Follow-up: The aims of follow-up are to diagnose, in the earliest possible stage, any metastasis or tumors that develop later, but did not originate from the original cancer (metachronous lesions). Routine PET or ultrasound scanning, chest X-rays, complete blood count or liver function tests are not recommended.
For people who have undergone curative surgery or adjuvant therapy (or both) to treat non-metastatic colorectal cancer, intense surveillance and close follow-up have not been shown to provide additional survival benefits.
Supportive (palliative) care: Palliative care is recommended for any person who has advanced colon cancer or who has significant symptoms. Palliative care is provided by a team of doctors, nurses and other specially trained professionals that work with patients, theirs family and their other doctors to provide an extra layer of support that complements their ongoing care. Palliative care teams aim to improve the quality of life for people with cancer and their families. This form of care is offered alongside curative or other treatments patients may be receiving.

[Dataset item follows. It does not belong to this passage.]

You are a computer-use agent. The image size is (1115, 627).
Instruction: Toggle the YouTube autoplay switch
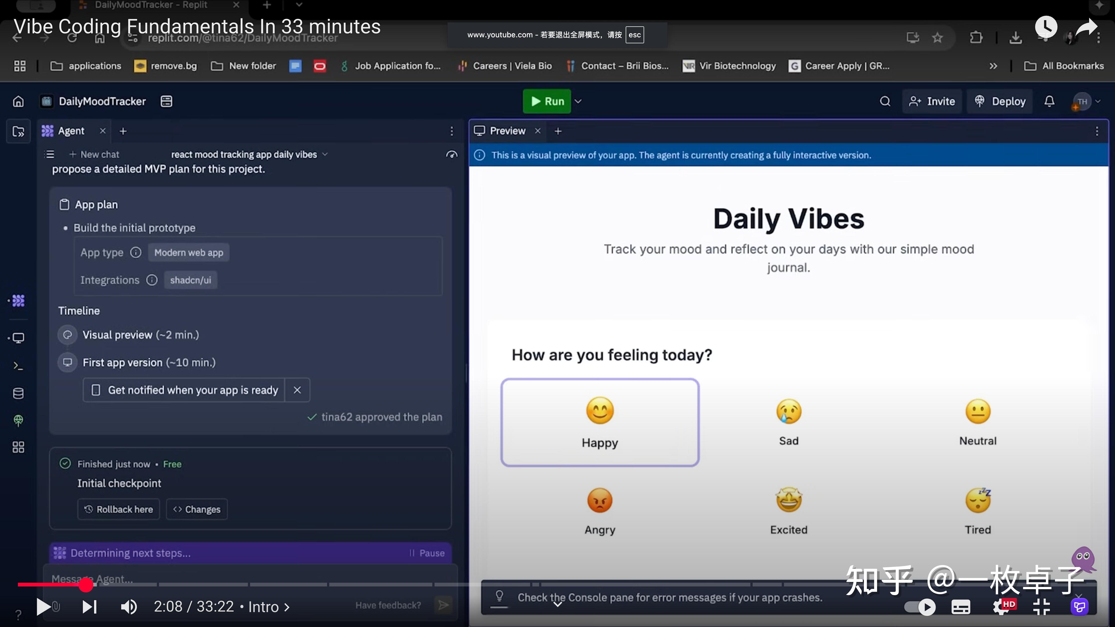[920, 607]
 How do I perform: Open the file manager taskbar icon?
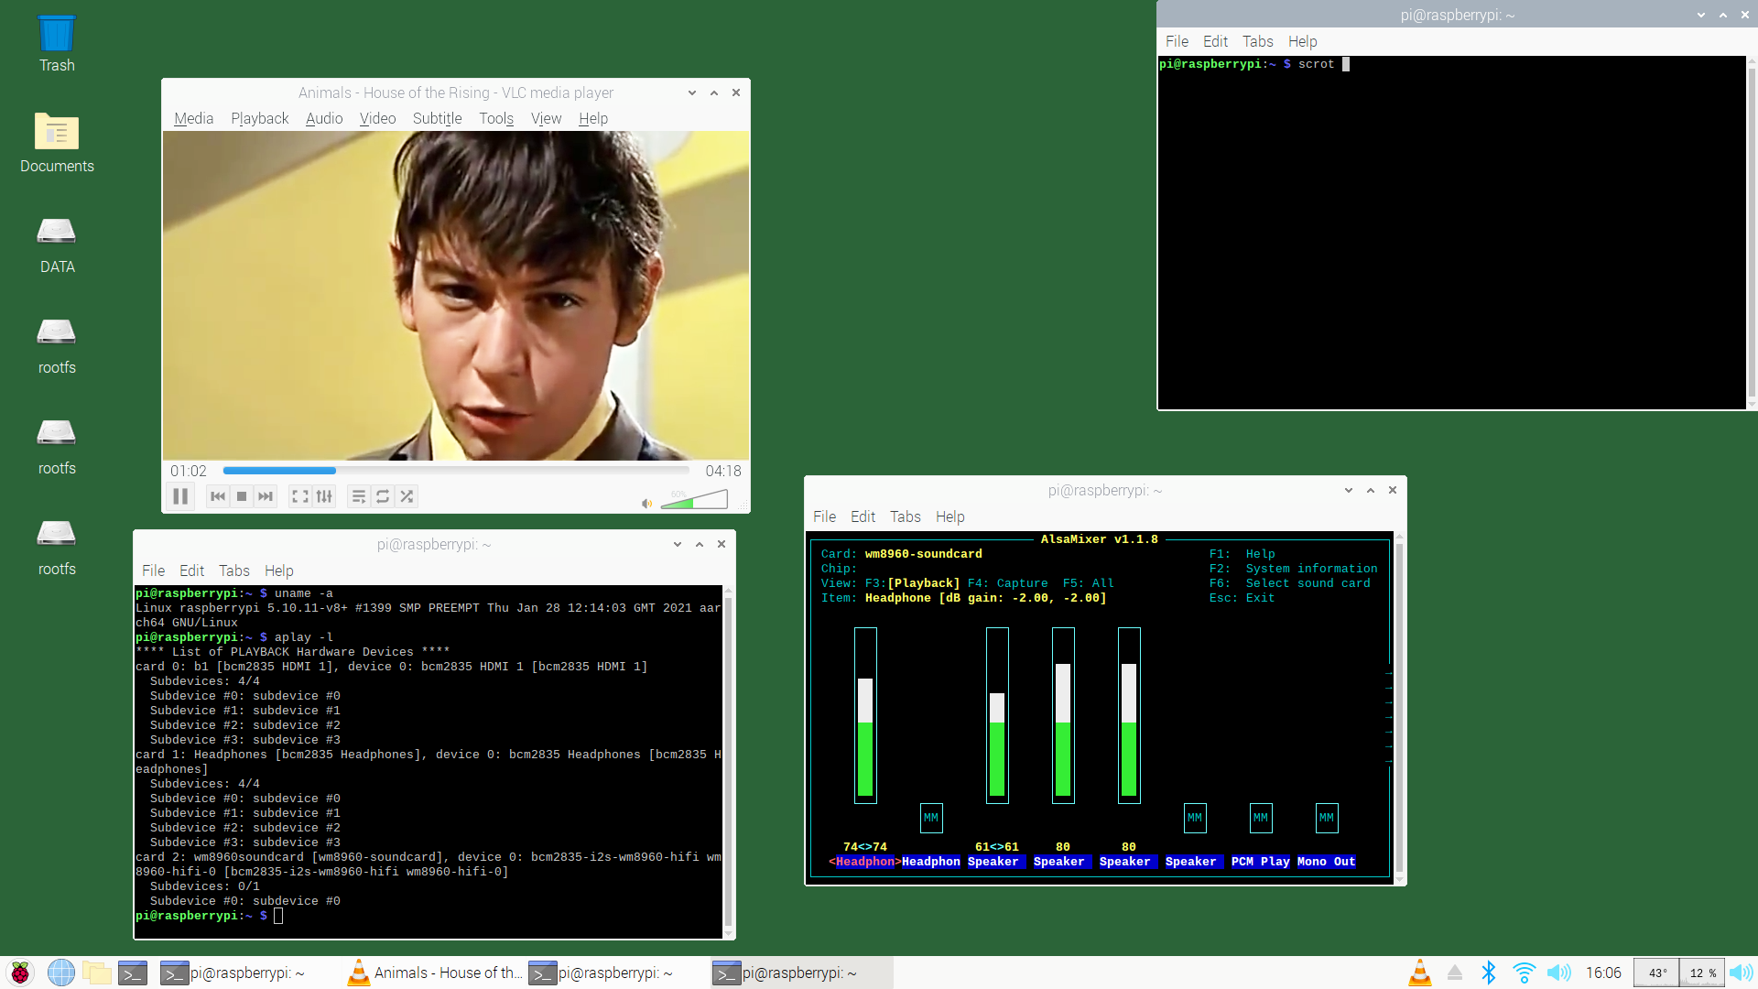click(96, 973)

When palliative care is used along with all of the other appropriate treatments, people with cancer may feel better and live longer.
Preventions –
A number of lifestyle measures may reduce the risk of developing colorectal cancer:
- Regular screenings: People who have had colorectal cancer before, who are over 50 years of age, who have a family history of this type of cancer, or who have Crohn’s disease, Lynch syndrome, or adenomatous polyposis should have regular screenings.
- Nutrition: Follow a diet with plenty of fiber, fruit, vegetables, and good quality carbohydrates and a minimum of red and processed meats. Switch from saturated fats to good quality fats, such as avocado, olive oil, fish oils, and nuts.
- Exercise: Moderate, regular exercise has been shown to have a significant impact on lowering a person’s risk of developing colorectal cancer.
- Bodyweight: Being overweight or obese raises the risk of many cancers, including colorectal cancer.
Some medications have been found to reduce the risk of precancerous polyps or colon cancer. For instance, some evidence links a reduced risk of polyps and colon cancer to regular use of aspirin or aspirin-like drugs. But it’s not clear what dose and what length of time would be needed to reduce the risk of colon cancer. Taking aspirin daily has some risks, including gastrointestinal bleeding and ulcers.
These options are generally reserved for people with a high risk of colon cancer. There isn’t enough evidence to recommend these medications to people who have an average risk of colon cancer.
A study published in Science found that 300 oranges’ worth of vitamin C impairs cancer cells, suggesting that the power of vitamin C could one day be harnessed to fight colorectal cancer. Researchers have found that drinking coffee every day even decaffeinated coffee may lower the risk of colorectal cancer.